Tuesday, September 05, 2017


LOL Bob Breck made a "typo".
Before I begin…let me correct a typo from my last blog.  I mentioned a Cat. 6 hurricane.  There is no such thing.  The top end of the scale is Cat. 5.       My bad, but perhaps it’s how I feel about the strength of this storm? 
This hurricane goes to 11, apparently.  Bob was never one to shy away from feeling the weather at us.  Neither, by the way, has anyone on your social media feed where it seems everyone has decided we can steer the storms away from us through sheer force of our collective emoting via hyperbolic typos similar to Bob's.  I know it's a big storm, y'all. And I know everyone is jumpy because another big storm just hit. But the same rules apply to this one as any other.  The models are only as good as the models ever are and no prediction beyond three days is even worth looking at.

Of course, that won't stop your local officials from overreacting in the extreme, as is their wont.
The typical trigger for a local evacuation has long been the approach of a storm with Category 3 winds or greater. But that threshold has been lowered to a Category 1 with heavy rain-making potential, in light of the city’s diminished drainage capacity, the Governor’s Office of Homeland Security and Emergency Preparedness said.

“We are prepared to execute what we would normally execute for a Category 3 or higher.

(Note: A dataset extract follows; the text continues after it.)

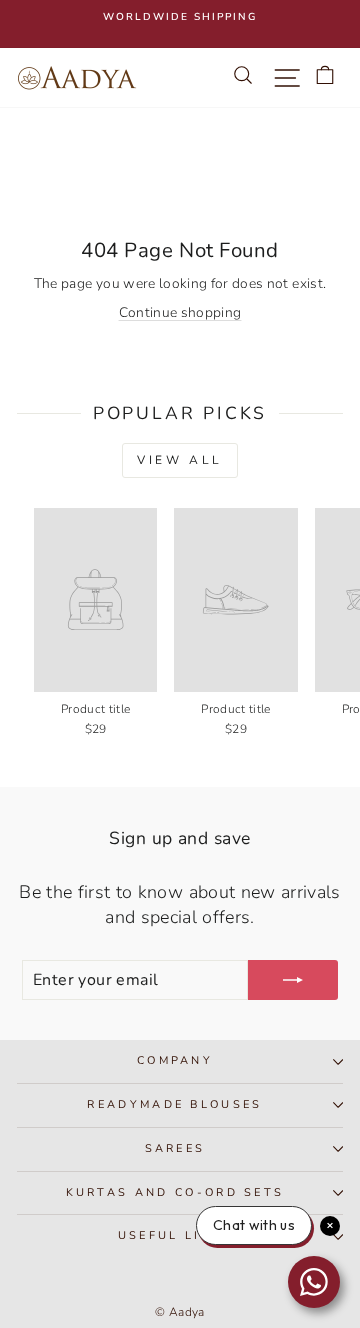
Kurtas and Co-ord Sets (175, 1192)
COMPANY (175, 1060)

We are prepared to pull those triggers on perhaps a Category 1 with a lot of rainfall,” said Christopher Guilbeaux, an assistant deputy director with GOHSEP.

New Orleans would likely also clear out if any rain event — with or without strong winds — is forecast to bring 20 inches of rain to the area, according to GOHSEP.

The thing to understand about the timing of an evacuation call is it's as much about protecting officials from criticism as it is about protecting the public from harm. In fact there is no simple solution to what might be the best, safest decision for everyone. Not every individual in the path of a storm faces the same danger. Maybe some are less likely to flood than others. Some are not in the best condition due to health, age, etc. to up and run without difficulty. A lot of people simply can't afford to go and stay away from home for very long.  Not to mention, every storm is a unique event and the factors that determine what is the safest way to react are different every time. By imposing a too rigid evacuation protocol, officials run the risk of putting many in greater danger than necessary.

So the "triggers," as the mayor's office all but comes out and says here are arbitrary.
GOHSEP’s revelation of the triggers being considered appeared to peeve Mayor Mitch Landrieu’s administration, which has been hesitant to publicly cite new thresholds for evacuations as repairs are being made to the city's pumps. Instead, administration officials have said they would consider storms on a case-by-case basis.

And city officials on Friday said any previously announced threshold for evacuation could change, depending on a specific storm’s track, strength and character. They also said that they, not the governor's office, should be considered the final authority on when and whether citizens should leave.
From the looks of things, though, the Governor's office is going to err on the side of covering its own ass. Just something to take into account if and when we have to interpret their actions as Irma or whatever storm that gets into the Gulf next approaches.